Task directions:
Here is a block of records. Copy every line in it that includes "price".

Records from a data source:
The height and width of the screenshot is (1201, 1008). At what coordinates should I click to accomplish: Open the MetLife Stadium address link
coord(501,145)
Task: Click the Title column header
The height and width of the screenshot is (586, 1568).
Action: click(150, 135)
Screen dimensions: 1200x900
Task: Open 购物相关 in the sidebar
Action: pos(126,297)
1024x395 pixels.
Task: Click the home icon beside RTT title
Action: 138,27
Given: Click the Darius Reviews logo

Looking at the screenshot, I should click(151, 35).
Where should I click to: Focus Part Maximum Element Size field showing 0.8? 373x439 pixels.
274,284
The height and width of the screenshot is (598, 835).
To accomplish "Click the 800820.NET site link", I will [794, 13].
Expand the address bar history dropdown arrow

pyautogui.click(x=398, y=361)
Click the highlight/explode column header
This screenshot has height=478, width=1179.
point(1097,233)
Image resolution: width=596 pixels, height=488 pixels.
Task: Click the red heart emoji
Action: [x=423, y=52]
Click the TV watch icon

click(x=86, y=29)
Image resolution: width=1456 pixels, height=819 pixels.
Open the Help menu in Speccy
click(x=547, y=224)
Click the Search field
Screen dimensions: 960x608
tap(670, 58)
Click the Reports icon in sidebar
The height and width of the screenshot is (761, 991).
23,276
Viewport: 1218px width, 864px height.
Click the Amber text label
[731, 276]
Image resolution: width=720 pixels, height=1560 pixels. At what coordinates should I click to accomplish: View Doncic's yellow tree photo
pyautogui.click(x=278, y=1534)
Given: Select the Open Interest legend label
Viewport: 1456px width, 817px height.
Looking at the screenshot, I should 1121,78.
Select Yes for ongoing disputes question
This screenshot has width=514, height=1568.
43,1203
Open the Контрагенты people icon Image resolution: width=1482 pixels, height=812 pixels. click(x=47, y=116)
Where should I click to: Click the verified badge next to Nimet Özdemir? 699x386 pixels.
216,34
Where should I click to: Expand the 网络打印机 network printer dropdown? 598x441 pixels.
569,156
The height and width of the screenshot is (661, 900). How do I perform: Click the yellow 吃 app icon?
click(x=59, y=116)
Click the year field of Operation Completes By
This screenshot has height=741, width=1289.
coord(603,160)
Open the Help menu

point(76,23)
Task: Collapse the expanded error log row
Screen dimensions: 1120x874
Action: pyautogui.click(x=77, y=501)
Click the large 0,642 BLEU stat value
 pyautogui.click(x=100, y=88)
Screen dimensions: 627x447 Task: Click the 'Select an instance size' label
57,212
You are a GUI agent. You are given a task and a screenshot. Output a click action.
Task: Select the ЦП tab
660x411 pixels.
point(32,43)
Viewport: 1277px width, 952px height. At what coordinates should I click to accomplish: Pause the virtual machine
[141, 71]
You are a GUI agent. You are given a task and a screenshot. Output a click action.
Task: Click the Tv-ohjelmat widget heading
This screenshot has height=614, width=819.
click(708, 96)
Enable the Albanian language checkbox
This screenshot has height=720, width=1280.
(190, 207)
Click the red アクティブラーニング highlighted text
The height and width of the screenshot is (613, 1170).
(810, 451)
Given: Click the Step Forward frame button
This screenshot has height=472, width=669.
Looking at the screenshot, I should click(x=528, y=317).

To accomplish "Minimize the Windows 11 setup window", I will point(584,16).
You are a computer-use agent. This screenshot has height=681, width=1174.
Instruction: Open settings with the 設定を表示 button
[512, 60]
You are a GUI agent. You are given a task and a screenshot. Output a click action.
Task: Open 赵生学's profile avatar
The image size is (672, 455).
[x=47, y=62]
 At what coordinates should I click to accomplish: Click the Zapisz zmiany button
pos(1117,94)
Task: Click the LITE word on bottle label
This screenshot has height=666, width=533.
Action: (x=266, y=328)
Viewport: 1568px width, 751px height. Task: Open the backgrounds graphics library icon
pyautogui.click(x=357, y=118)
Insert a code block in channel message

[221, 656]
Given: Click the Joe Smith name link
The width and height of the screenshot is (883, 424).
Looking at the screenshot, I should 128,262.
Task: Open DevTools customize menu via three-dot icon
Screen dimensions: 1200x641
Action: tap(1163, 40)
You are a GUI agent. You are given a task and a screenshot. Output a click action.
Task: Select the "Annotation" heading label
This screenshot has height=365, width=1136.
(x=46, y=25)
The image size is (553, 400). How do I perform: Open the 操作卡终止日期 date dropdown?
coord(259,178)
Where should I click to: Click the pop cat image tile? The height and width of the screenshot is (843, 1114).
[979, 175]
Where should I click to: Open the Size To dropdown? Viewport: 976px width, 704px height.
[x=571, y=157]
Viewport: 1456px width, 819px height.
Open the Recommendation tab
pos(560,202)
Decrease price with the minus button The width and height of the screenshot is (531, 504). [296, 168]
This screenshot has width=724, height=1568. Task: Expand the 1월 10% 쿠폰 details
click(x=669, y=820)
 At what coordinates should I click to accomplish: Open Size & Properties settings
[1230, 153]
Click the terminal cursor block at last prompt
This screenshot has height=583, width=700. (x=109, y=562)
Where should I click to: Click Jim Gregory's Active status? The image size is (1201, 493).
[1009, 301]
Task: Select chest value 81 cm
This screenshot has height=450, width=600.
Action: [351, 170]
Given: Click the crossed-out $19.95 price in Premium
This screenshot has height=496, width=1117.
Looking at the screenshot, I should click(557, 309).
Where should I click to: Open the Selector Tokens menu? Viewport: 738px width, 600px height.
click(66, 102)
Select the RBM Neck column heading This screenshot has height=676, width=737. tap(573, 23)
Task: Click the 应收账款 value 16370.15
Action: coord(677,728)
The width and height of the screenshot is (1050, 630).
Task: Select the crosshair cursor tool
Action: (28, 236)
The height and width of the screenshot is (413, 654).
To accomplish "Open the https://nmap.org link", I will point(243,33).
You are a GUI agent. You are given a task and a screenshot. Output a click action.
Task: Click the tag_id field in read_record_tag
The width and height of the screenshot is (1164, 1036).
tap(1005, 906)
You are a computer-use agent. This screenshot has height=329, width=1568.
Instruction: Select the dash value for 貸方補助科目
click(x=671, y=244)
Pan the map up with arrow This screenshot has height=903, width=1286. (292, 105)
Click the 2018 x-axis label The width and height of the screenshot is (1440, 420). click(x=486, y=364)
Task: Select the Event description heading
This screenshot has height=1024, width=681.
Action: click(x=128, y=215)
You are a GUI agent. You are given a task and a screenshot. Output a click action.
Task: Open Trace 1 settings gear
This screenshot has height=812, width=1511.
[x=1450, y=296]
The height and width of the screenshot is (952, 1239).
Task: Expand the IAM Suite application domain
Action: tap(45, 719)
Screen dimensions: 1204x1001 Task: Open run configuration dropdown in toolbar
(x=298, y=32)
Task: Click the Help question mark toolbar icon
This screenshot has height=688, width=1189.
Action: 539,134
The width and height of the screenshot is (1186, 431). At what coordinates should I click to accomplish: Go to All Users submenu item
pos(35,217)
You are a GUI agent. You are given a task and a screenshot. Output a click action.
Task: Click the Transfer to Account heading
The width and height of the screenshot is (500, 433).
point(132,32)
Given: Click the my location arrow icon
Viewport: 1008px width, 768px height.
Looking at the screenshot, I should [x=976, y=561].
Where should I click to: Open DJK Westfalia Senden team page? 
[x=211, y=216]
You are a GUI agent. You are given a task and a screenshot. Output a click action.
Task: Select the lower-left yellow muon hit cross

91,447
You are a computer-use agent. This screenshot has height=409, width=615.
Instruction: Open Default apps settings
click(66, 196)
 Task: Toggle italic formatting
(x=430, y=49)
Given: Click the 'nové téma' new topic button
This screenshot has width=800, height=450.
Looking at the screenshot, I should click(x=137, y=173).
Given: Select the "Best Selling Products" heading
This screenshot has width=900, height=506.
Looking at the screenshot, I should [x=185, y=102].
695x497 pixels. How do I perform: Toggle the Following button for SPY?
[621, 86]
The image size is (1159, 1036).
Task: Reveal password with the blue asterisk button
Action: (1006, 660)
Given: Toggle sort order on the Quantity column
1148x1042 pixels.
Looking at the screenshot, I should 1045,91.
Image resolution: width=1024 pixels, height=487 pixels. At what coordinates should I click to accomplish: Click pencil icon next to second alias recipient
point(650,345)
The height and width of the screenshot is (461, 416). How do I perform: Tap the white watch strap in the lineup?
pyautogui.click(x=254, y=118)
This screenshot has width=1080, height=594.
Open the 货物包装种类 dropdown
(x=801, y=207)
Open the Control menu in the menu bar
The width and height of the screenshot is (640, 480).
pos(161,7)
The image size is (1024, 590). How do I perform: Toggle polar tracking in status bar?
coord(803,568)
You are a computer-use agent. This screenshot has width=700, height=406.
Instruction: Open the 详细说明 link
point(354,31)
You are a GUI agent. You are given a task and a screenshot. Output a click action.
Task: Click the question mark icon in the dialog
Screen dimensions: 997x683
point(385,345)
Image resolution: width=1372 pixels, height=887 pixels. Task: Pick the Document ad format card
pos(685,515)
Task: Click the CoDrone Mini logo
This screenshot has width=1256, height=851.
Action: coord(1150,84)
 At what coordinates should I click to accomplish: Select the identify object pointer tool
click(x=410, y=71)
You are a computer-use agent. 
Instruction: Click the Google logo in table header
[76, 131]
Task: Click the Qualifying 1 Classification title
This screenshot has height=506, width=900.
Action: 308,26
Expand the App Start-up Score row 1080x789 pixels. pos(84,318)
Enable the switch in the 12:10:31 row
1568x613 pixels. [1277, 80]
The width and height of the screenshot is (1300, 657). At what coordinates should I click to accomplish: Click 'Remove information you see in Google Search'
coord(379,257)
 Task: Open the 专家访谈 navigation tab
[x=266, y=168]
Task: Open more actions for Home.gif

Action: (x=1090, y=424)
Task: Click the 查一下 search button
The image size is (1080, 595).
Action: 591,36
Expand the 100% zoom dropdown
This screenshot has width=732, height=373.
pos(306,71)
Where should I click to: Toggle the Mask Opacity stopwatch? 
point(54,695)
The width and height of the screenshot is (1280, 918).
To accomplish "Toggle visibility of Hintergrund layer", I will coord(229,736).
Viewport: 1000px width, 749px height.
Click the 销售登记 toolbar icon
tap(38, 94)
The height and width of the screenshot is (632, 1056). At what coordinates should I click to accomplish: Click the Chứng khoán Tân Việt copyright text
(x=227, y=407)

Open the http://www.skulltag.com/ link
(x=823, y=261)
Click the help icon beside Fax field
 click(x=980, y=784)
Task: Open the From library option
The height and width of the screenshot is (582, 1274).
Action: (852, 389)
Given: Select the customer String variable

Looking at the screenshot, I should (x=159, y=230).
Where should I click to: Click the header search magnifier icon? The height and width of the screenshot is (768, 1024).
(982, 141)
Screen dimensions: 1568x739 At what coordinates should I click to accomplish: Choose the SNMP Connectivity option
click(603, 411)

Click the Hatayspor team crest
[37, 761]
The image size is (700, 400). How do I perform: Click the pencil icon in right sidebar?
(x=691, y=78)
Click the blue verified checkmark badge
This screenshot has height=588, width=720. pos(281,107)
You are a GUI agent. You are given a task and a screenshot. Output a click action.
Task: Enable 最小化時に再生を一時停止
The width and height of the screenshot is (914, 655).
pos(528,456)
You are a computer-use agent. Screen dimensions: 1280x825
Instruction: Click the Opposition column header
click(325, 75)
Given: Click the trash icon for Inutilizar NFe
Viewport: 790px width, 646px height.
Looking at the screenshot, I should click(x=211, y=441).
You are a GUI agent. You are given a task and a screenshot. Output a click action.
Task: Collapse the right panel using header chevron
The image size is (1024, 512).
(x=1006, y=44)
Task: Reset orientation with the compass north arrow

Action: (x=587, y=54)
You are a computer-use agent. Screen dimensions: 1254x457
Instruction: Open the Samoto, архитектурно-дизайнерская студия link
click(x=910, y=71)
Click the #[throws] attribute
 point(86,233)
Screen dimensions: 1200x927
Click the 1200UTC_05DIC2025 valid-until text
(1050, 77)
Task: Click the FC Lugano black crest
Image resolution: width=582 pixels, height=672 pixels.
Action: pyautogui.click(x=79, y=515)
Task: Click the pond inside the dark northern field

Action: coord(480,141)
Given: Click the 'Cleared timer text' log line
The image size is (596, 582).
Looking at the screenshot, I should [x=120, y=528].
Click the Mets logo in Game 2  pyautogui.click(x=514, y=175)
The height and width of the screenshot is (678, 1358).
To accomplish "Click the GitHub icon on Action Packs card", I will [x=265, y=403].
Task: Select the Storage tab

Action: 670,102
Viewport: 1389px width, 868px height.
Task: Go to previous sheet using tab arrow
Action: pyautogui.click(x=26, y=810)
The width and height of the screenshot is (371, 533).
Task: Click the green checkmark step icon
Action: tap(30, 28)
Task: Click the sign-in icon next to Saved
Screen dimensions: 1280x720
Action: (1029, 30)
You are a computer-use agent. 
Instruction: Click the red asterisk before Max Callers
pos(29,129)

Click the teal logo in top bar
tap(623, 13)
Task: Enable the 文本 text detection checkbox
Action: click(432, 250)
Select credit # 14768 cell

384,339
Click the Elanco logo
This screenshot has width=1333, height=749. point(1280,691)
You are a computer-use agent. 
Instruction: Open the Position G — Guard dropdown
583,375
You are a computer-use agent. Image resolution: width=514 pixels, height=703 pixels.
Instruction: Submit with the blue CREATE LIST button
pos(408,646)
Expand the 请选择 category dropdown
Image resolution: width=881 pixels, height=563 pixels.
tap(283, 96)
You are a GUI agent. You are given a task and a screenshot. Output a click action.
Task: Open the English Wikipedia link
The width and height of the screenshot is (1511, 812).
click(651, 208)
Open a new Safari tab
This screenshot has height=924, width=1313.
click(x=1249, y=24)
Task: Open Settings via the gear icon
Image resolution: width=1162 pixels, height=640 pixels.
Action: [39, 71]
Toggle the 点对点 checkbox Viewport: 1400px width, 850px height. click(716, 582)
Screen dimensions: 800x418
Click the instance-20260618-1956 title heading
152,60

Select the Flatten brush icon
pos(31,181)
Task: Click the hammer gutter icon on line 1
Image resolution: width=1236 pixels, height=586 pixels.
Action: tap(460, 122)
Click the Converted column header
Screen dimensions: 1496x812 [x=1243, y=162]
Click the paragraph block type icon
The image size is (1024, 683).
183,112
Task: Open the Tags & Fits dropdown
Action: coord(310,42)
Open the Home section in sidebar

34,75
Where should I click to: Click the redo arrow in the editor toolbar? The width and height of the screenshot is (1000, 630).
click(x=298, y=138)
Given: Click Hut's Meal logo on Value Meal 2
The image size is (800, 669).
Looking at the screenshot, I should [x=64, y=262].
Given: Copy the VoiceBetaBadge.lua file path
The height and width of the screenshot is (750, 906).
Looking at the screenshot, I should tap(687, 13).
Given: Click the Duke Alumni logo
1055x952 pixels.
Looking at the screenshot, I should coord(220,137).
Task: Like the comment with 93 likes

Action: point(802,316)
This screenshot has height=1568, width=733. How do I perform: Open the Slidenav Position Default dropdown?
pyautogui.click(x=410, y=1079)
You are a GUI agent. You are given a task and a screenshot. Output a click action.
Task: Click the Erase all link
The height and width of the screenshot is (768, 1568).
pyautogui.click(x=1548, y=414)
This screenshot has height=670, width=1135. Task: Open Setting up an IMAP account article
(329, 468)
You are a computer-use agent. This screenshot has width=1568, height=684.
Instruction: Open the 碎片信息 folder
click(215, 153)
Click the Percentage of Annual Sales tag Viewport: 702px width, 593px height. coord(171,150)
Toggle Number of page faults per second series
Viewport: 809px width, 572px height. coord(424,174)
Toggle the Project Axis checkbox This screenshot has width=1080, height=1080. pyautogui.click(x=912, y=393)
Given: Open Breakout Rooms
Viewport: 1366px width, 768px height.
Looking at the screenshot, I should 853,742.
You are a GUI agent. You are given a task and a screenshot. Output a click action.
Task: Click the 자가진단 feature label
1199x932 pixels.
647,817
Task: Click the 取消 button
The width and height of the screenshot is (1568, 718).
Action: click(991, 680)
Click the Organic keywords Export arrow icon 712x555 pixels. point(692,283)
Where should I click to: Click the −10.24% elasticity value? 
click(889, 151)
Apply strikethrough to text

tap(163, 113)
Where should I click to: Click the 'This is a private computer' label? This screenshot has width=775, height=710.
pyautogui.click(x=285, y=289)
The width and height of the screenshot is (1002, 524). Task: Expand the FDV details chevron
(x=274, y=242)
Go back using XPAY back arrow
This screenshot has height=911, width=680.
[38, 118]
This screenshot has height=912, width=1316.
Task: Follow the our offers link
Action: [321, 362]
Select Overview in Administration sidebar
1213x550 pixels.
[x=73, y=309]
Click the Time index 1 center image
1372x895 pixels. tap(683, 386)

Response for this exercise:
Decrease price with the minus button The width and height of the screenshot is (531, 504). [296, 168]
Given: Click the crossed-out $19.95 price in Premium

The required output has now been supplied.